Amsterdam Airport Authorities: Special Scanners Not Used Because of Privacy Rights (UPDATED)
The Dutch newspaper NRC Handelsblad reports today that Amsterdam’s Schiphol airport was not using special millimeter wave scanners that would have detected the explosive powder that Umar Farouk Abdulmutallab used to set off the fizzled explosion aboard Northwest flight 253.
According to Schiphol airport spokesperson Mirjam Snoerwang, “European regulations tell us we can only put people through them on a voluntary basis. And objections have been raised with regards to privacy.” She also said that the millimeter wave technology security scans are still in the test phase.
Apparently, Schiphol airport has had 17 of these scanners since 2007.
Further, according to the Handelsblad:
The question remains whether the explosives could have destroyed the plane. Missile and explosives expert Herman Schöyer, formerly with European space agency ESA, doesn’t think so. “Most explosive materials have [to] be placed in high-pressure containers for an explosion to occur. That was not the case here,” Schöyer said. Even if the man had not been subdued immediately, Schöyer doesn’t believe the fire would have been much larger. “Eighty grammes of PETN burns away within a second and the seats are fire resistant. Although quenching was of course necessary. ”
Abdulmutallab could have made a significant hole in the side of the plane had he placed the PETN in a box against a wall, according to Schöyer. “Depending on the altitude of the aircraft and the difference between air pressure inside and outside the plane, this could have been fatal to the passengers. But if someone, like this man, ignites loose powder, it has little effect.”

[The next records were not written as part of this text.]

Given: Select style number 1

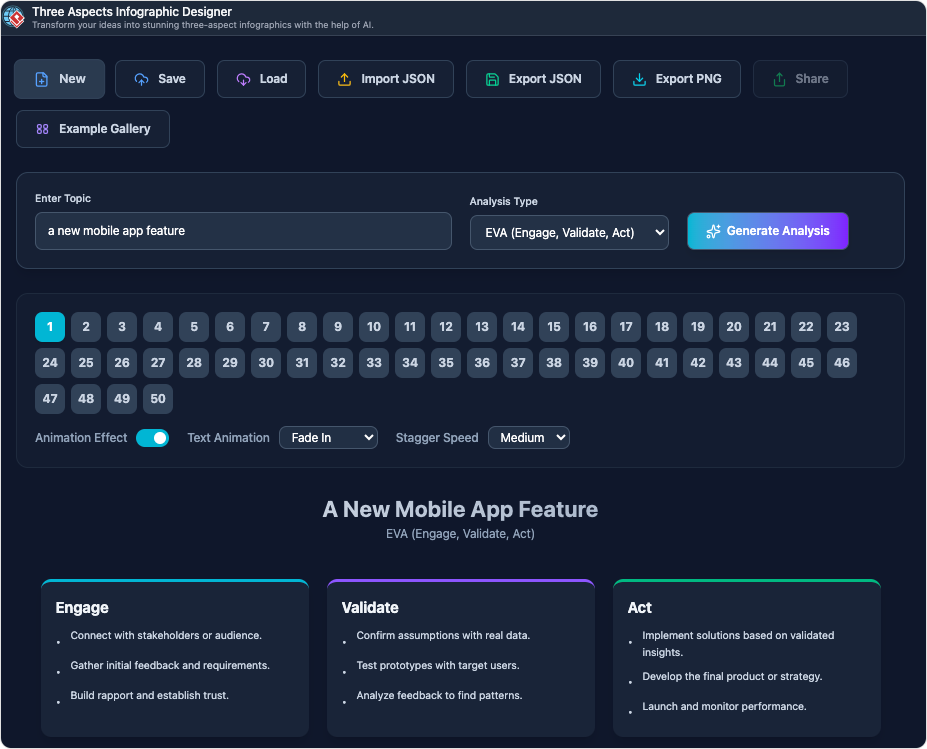Looking at the screenshot, I should tap(50, 327).
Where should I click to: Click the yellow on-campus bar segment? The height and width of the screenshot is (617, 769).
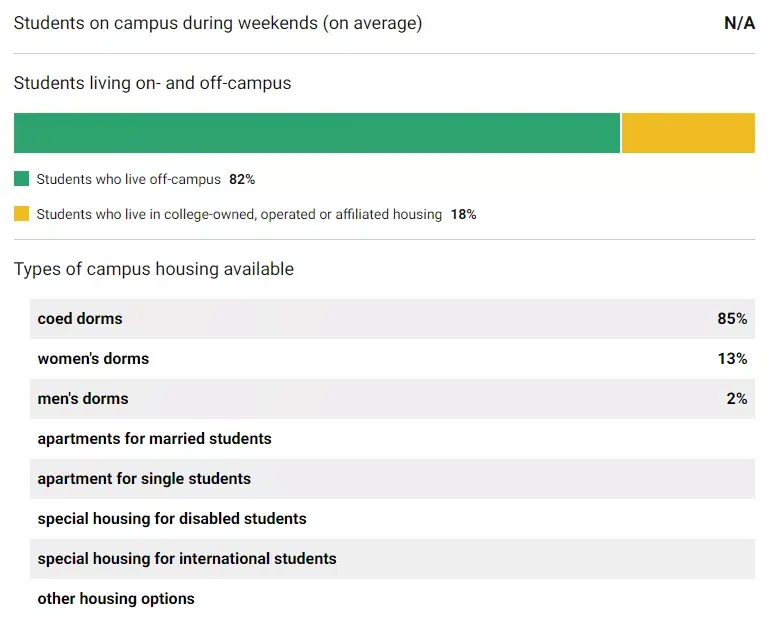688,133
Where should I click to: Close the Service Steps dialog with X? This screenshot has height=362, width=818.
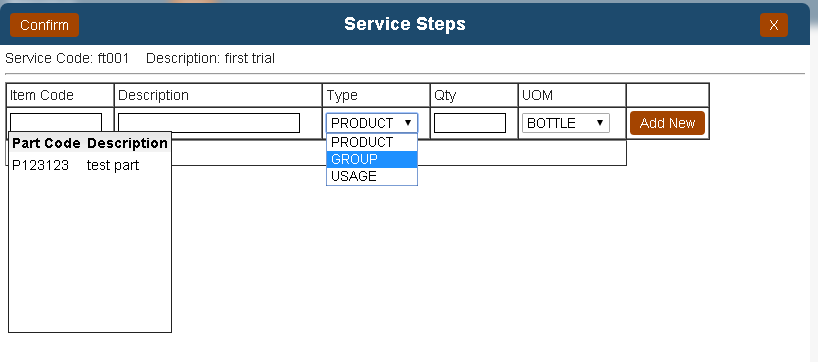click(774, 25)
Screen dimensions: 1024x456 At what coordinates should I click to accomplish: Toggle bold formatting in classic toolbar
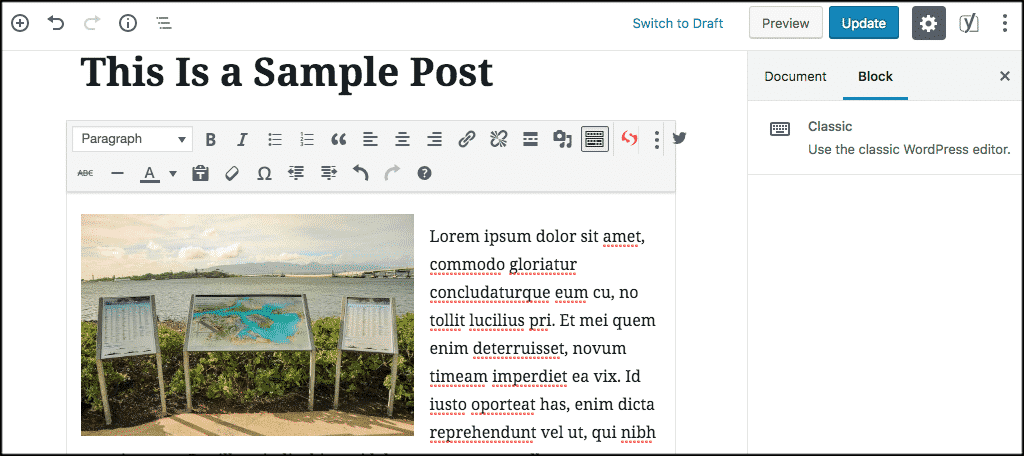(211, 140)
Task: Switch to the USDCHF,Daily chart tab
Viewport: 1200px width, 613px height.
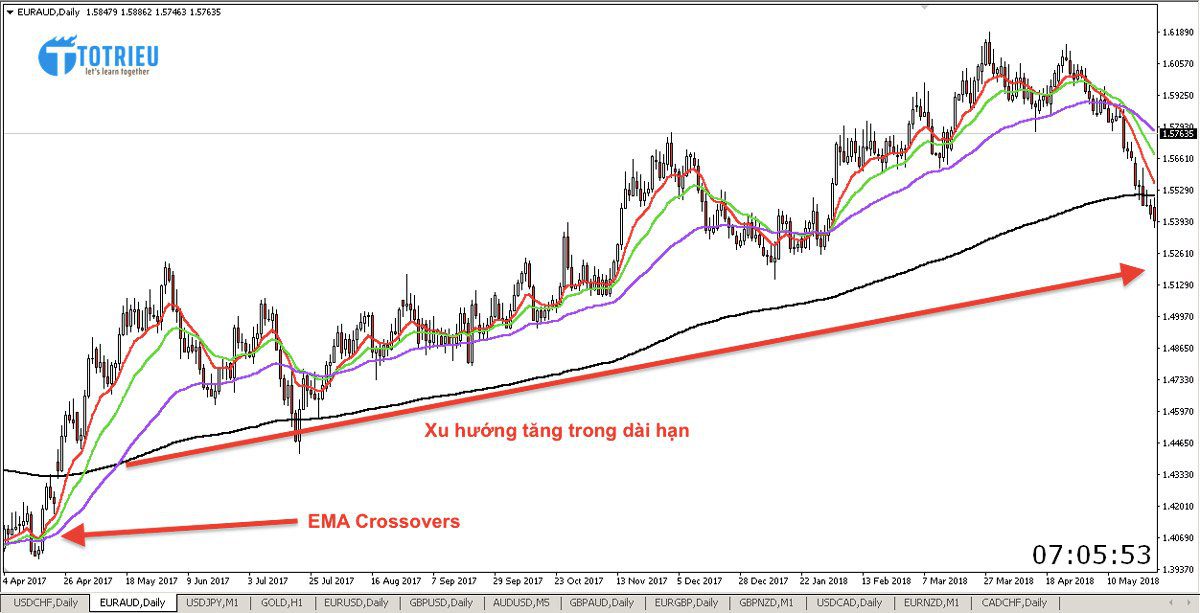Action: click(44, 603)
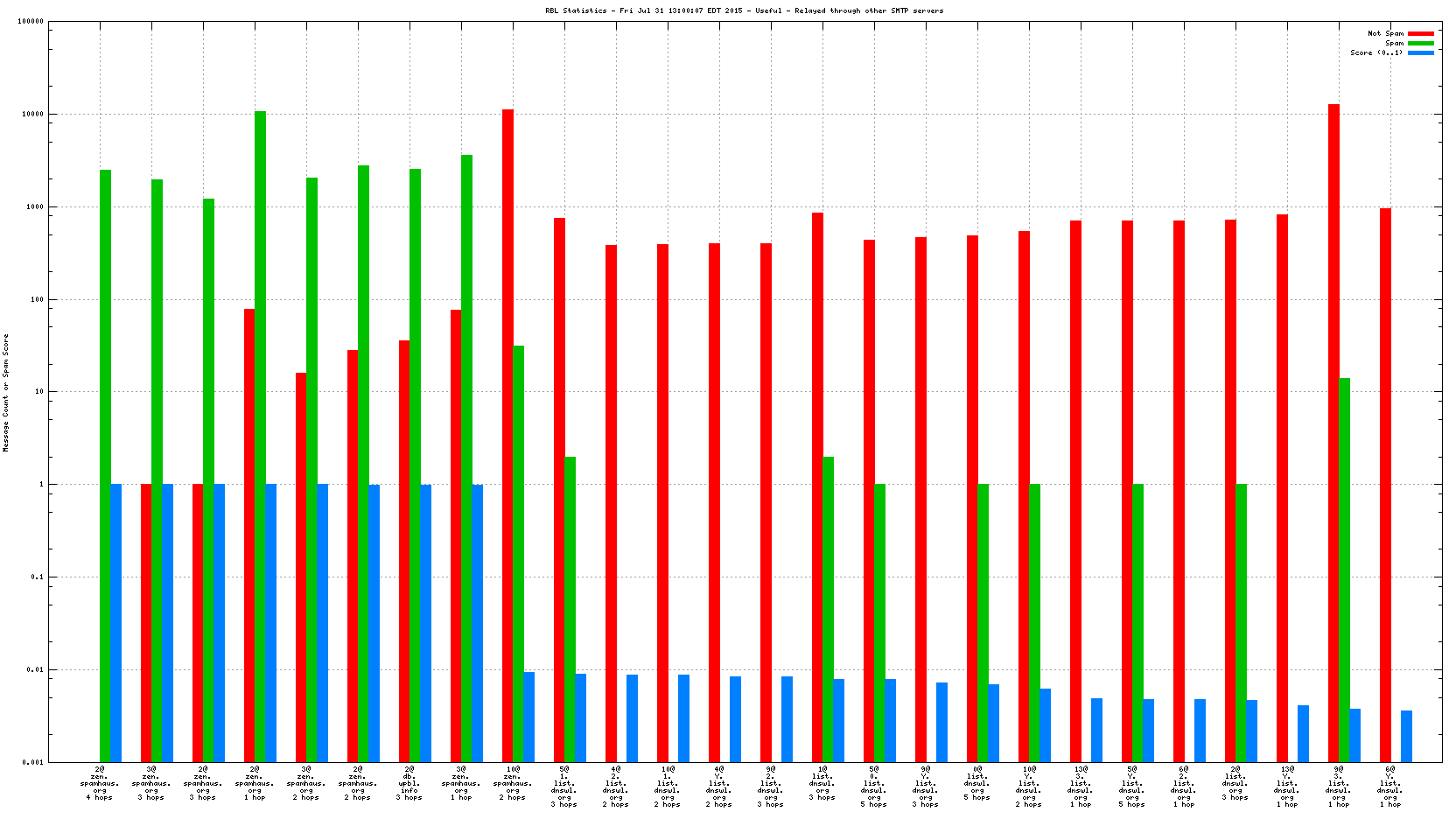Click the blue Score (0..1) legend swatch
1456x819 pixels.
1420,52
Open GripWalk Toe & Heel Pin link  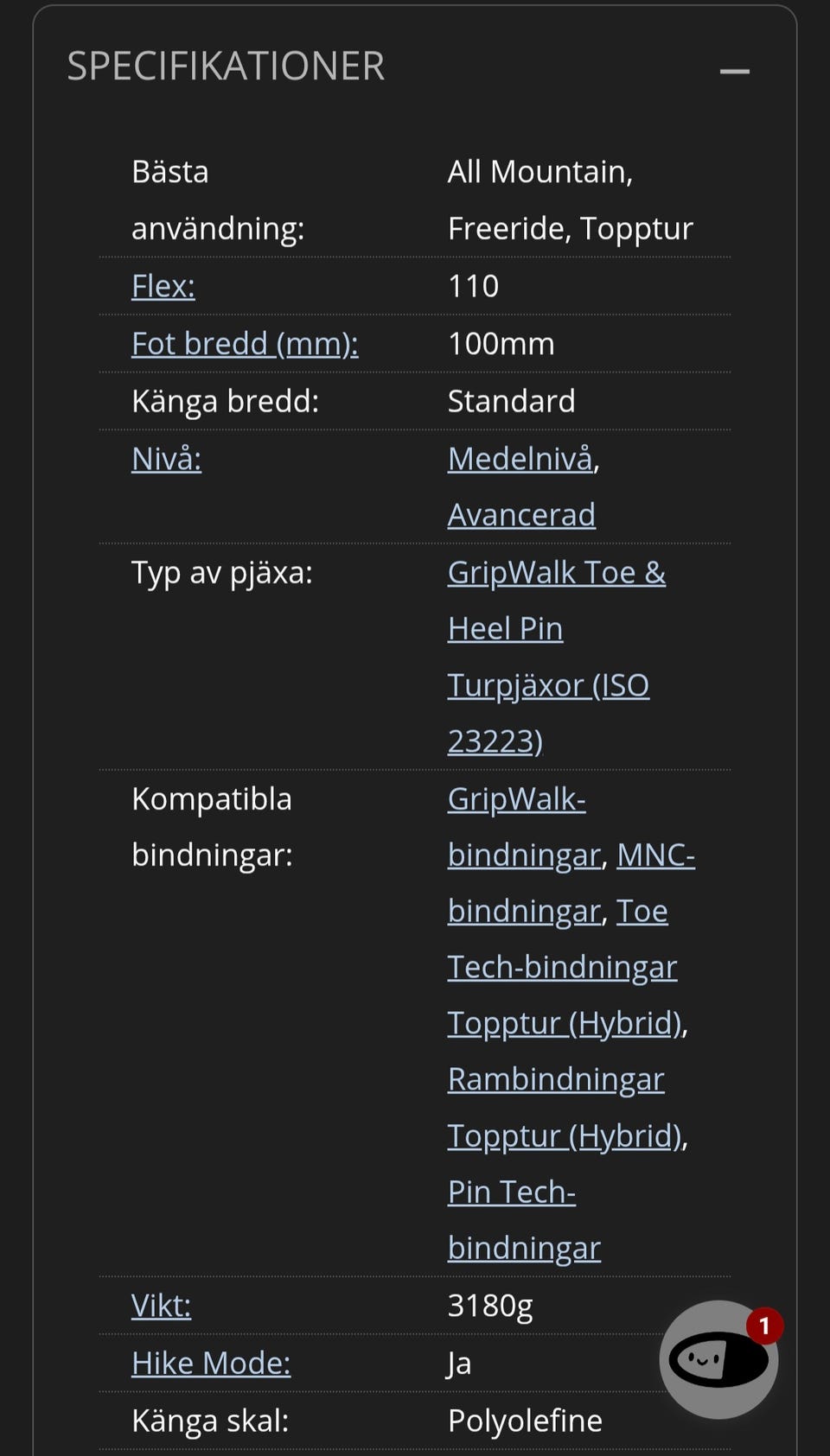click(556, 573)
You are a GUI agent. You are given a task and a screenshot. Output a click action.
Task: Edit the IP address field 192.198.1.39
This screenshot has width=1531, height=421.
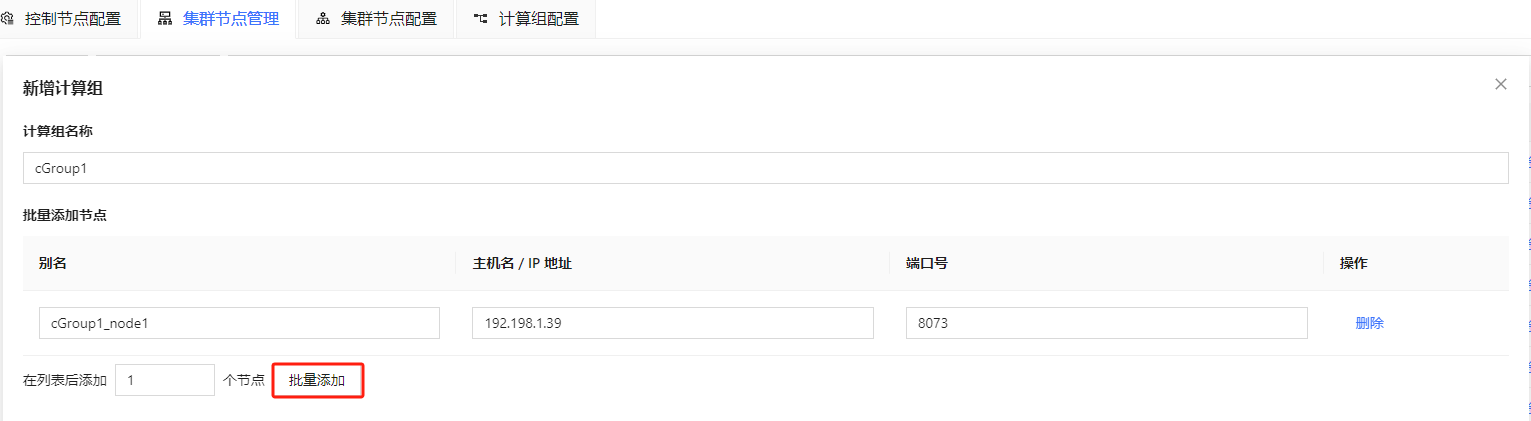point(672,323)
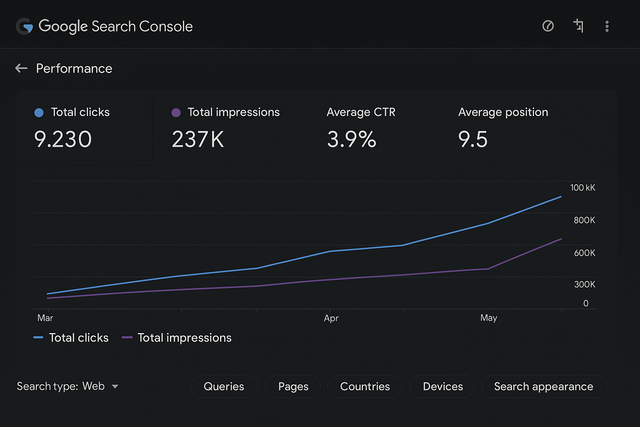Screen dimensions: 640x427
Task: Click the purple dot beside Total impressions
Action: [x=177, y=113]
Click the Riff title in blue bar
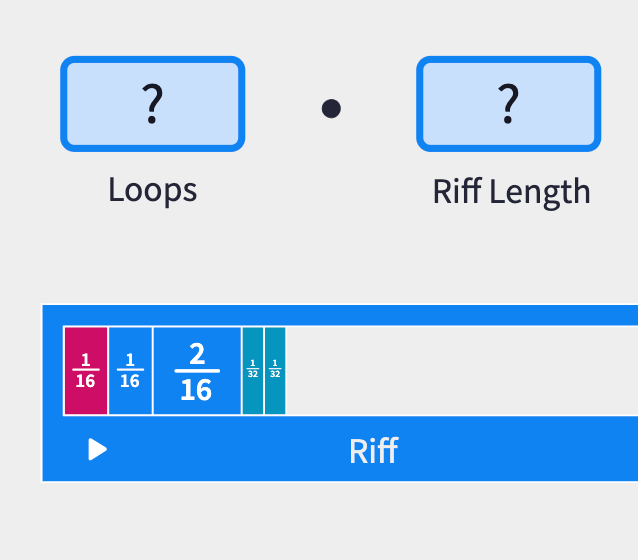The height and width of the screenshot is (560, 638). pos(373,450)
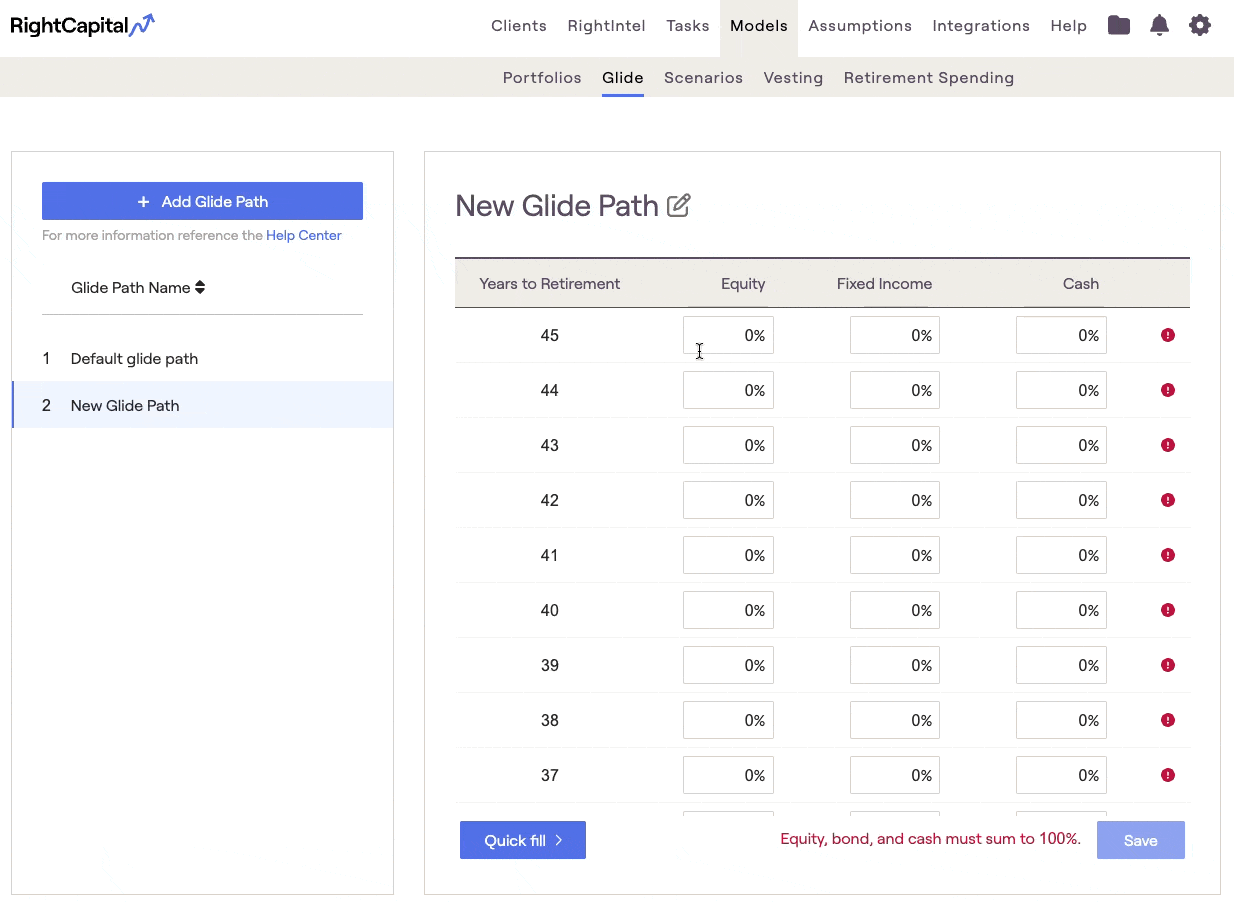The image size is (1234, 902).
Task: Open the notifications bell
Action: (x=1159, y=26)
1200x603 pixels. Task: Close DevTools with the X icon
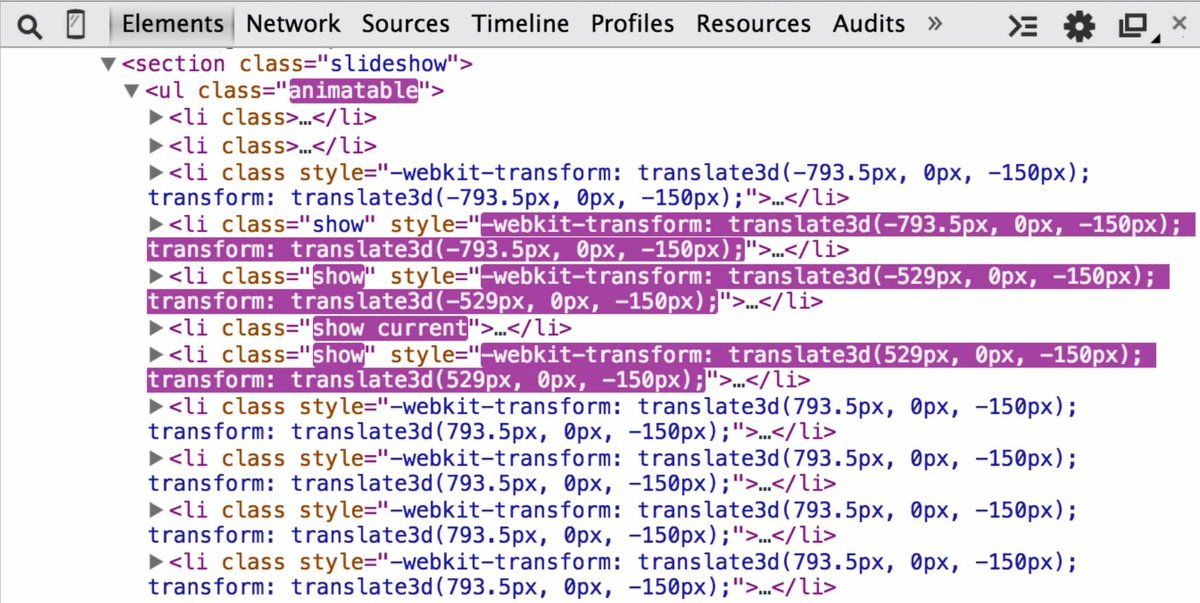pyautogui.click(x=1179, y=23)
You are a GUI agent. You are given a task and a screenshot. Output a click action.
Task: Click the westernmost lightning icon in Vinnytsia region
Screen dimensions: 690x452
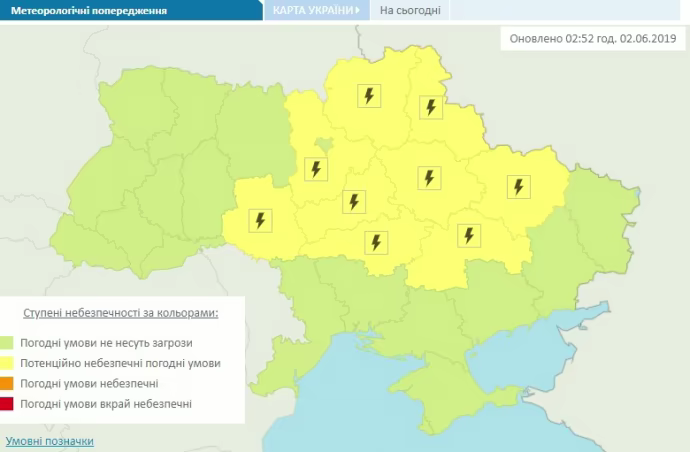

Dutch counter-terrorism agency NCTb said “no irregularities were reported”. But immediately added no security is airtight and passengers can “carry potentially dangerous objects” on board.
Dutch military police are investigating a lead from an American couple that said they saw Abdulmutallab with a tall, well-dressed man aged about 50 at Amsterdam’s Schiphol airport. They have claimed the man spoke for Abdulmutallab and attempted to get him aboard Northwest flight 253 without a passport.
“At this moment we have no information on whether there was another guy,” a military police spokesman said. “We are checking all clues and information we get.” The spokesman said it would be unlikely the man could board the plane without showing his passport at some point in the boarding process.
For more details, please read “Unused body scan could have revealed explosive powder,” in the NRC Handelsblad.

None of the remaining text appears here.